Embryogenesis of the rat heart: the expression of collagenases.

UNLABELLED: Little is known about extracellular matrix (ECM) remodeling during heart development. Matrix degrading metalloproteinases are possible candidates contributing to degradation of ECM during these complex biological events. We described here different forms of MMPs, based on their substrate specificity, molecular weight, immunolocalization and in situ zymography within embryonic rat myocardium at different stages of heart development (from embryonic day - ED12 until ED21). Murine collagenase-3 (MMP-13), stromelysin (MMP-3) and gelatinases A&B (MMP-2 & -9) were expressed in prenatal hearts, as demonstrated by quantitative zymography and immunohistochemistry.
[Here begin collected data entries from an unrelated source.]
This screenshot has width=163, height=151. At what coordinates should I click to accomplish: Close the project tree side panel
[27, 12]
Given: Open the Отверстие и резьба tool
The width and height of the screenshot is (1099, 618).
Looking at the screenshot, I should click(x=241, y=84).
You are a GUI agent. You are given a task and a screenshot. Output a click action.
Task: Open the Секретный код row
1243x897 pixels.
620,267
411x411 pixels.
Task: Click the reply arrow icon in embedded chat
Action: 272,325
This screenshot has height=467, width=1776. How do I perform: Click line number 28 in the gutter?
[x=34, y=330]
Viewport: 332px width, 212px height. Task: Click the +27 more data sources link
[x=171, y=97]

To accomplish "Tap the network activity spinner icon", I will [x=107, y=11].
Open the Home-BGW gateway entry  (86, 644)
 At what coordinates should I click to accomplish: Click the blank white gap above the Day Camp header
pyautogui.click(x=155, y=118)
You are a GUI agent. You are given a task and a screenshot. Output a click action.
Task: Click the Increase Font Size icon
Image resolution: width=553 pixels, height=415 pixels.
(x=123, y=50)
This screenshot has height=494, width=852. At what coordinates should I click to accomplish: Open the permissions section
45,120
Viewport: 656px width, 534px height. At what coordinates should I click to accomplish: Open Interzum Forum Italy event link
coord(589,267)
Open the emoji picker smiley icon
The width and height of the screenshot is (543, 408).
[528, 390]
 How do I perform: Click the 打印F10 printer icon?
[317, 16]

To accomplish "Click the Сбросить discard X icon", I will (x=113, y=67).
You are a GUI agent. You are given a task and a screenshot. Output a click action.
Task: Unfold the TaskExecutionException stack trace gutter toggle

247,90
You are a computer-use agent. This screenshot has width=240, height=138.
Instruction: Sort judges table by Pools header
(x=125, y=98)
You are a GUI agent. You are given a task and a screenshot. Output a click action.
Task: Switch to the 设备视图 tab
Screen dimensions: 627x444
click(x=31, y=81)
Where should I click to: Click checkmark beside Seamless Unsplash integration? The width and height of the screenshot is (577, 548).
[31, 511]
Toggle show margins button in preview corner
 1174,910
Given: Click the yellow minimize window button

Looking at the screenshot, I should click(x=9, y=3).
MMP-2, -3 and -9 were found within myocardium of avascular (ED12) and vascularized heart (ED14-21). An extensive immunolabeling over the heart trabeculae, epicardial tissue and a weaker labeling in the endocardial and truncoconal cushion tissue was observed at all stages of the heart development. Utilizing quantitative zymography we found that MMP-13 activity gradually increased from ED14-ED16 reaching a plateau from ED16-ED21, while MMP-2 activity demonstrated a transient increase starting at ED13, peaked at ED16 and declined thereafter. As to MMP-9 activity, it was seen only between ED16 and ED 18. In situ zymography with gelatin as a substrate represented activity of MMPs within the myocardium of the atria and the ventricles and a very strong activity in the interstitial tissue of the endocardial and the conotruncal cushion tissue.
CONCLUSION: MMPs expressed in embryonic heart correspond to all major classes of these enzymes. They may contribute to embryonic remodeling of the heart.